FYS/Composition Seminars for 2005-2006: Course Descriptions

 

Fall, 2005

 

FYS

           

So What is a Family Anyway? A Cross-Cultural Examination of Contemporary Families (Acheson & Wegner)

 

Did you know that the traditional nuclear family forms only four percent of contemporary American households? Did you know that sixty percent of all new marriages in the U.S. end in divorce?   If these questions interest you, we invite you to join this course.  From an anthropological perspective, a complex array of contemporary family issues will be addressed.  Reading and discussion will focus on cross-cultural definitions of family: polyandry—when a wife takes several husbands; polygyny—when a husband takes several wives; patrilocal households—when the groom and bride live with the groom’s family; and matrilocal households—when the bride and groom live with the bride’s family. Nuclear families, extended families, and same-sex marriages will be studied as well. Throughout the course students will be introduced to ways of seeing, reading and writing that are fundamental to ethnographic research.

 

Music in Film (Carlsen)

 

Music and film have been close partners from the inception of moving pictures.  The emotions and drama depicted on screen are enhanced when accompanied by some well-chosen music.  In the early days, the accompaniment was usually played live by an orchestra, an organist, or a pianist in a silent-movie theater pit.  With the advent of sound, the film’s background music became a fixed element of the production.  It might be a lavish symphonic score timed to the second to match the length of each scene; it might be a soundtrack assembled from previously-recorded popular songs.  Music itself has also been the subject of films, whether it be a Luciano Pavarotti concert film, a Madonna music video, a Count Basie soundie, a Mozart biography, or a film such as Fantasia derived directly from classical compositions.  These examples and more will be the subject of the course.  Through selected readings, film clips, recordings, discussion, and written assignments, we will address the fundamental question “What is the role of music in film?”

Sport in US Culture (Davis, Beaudoin, & Pratt)

 

This course will explore current topics and issues related to the significance of sport in U.S. culture. The approach will be interdisciplinary in nature, with an emphasis on critical analysis of media and organizational structures. Issues of ethics, integrity and incident prevention and rectification will be examined from multiple vantage points. Topics are likely to include: sportsmanship, performance enhancing drugs, violence, gambling, cheating and equity in terms of access, support and discrimination at various levels. The impact of these issues in sport on youth and society at-large will also be considered. This course will have a service-learning component involving interaction with athletics in the local community.

• Task requirements:
**1.** Could you copy the course descriptions between "Sport in US" and "the local community.", inclusive, renaming "interdisciplinary" to "multidisciplinary"?
**2.** Answer these questions from the course descriptions:
(a) What share of contemporary American households does the traditional nuclear family form?
(b) In the early days of film, who usually played the accompaniment live?
(c) What kind of component involving athletics in the local community does the sport course have?
**3.** What do the course descriptions say, in three sentences?
You won't need the entries to do any of this.

• Records supplied:
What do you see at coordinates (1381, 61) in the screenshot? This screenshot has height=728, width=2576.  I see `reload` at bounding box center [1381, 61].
--
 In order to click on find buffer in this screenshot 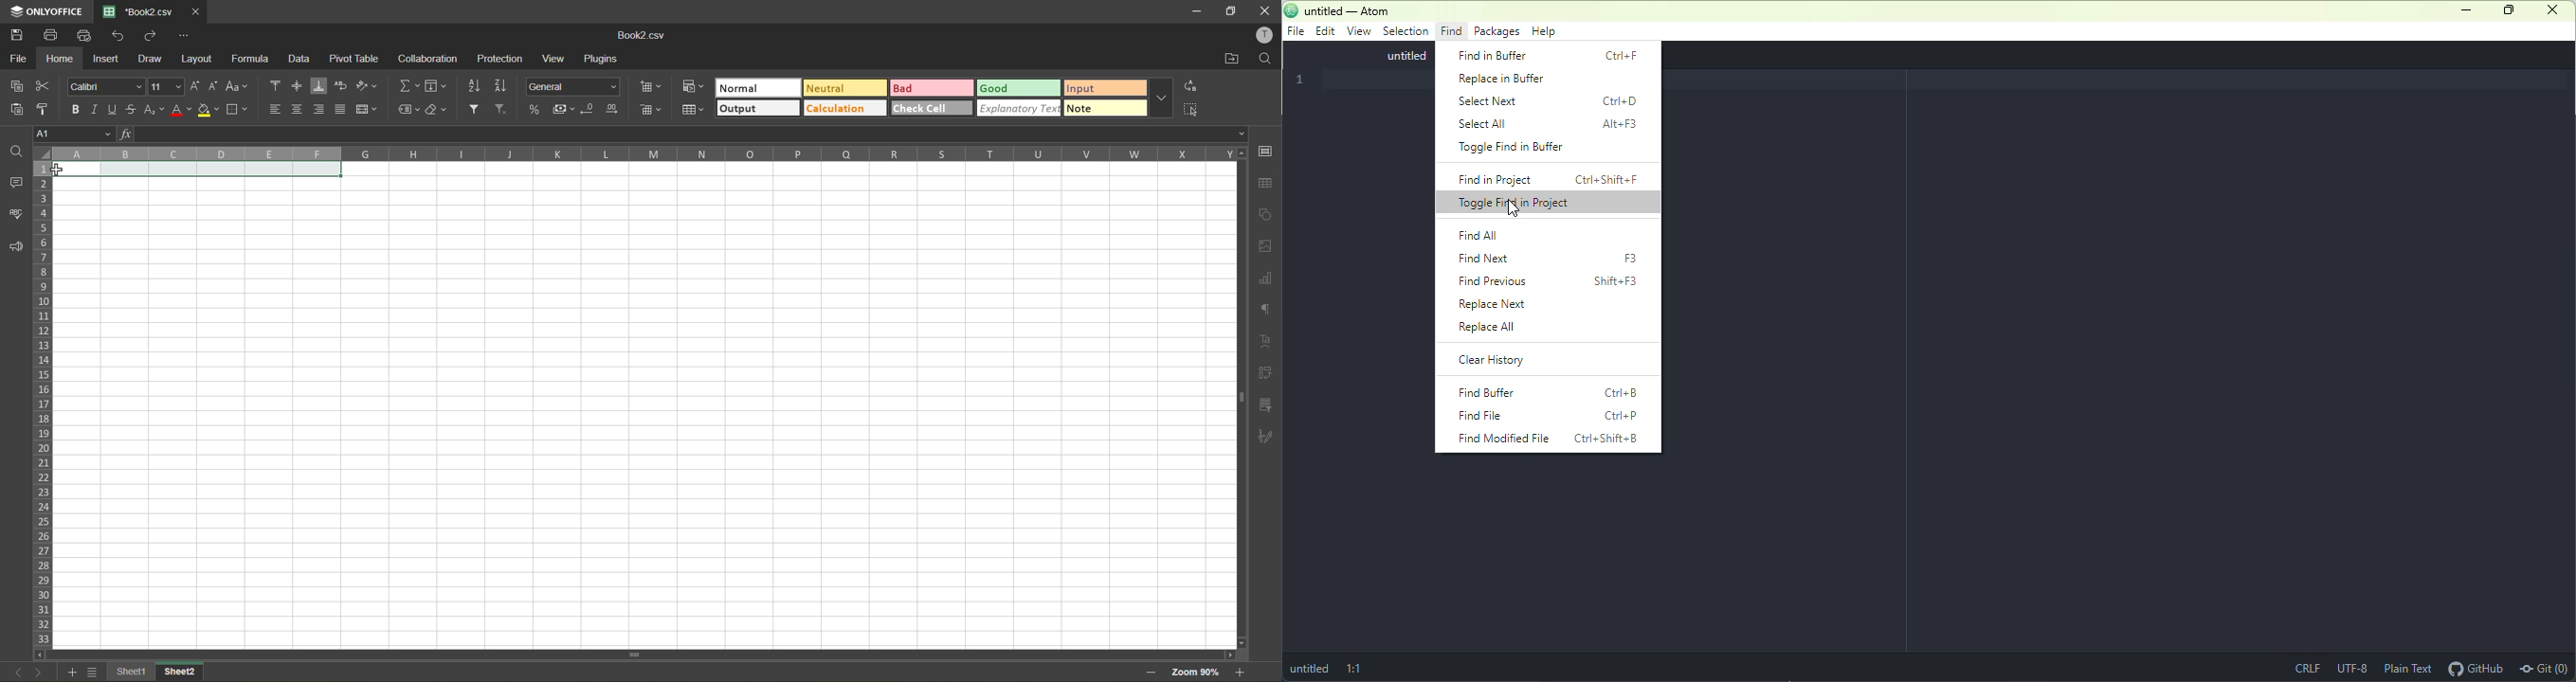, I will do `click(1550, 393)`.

• Answers provided:
**1.**
Sport in US Culture (Davis, Beaudoin, & Pratt)

 

This course will explore current topics and issues related to the significance of sport in U.S. culture. The approach will be multidisciplinary in nature, with an emphasis on critical analysis of media and organizational structures. Issues of ethics, integrity and incident prevention and rectification will be examined from multiple vantage points. Topics are likely to include: sportsmanship, performance enhancing drugs, violence, gambling, cheating and equity in terms of access, support and discrimination at various levels. The impact of these issues in sport on youth and society at-large will also be considered. This course will have a service-learning component involving interaction with athletics in the local community.

**2.**
(a) Four percent.
(b) An orchestra, an organist, or a pianist in a silent-movie theater pit.
(c) A service-learning component.

**3.** The Fall 2005 FYS list includes a course that takes an anthropological view of cross-cultural family forms and introduces ways of seeing, reading and writing that are fundamental to ethnographic research. A course on music in film covers live accompaniment in silent-movie theaters, fixed background scores, soundtracks and films about music, and asks what role music plays in film. A course on sport in U.S. culture takes an interdisciplinary approach to issues such as sportsmanship, performance enhancing drugs, violence, gambling, cheating and equity, and includes a service-learning component.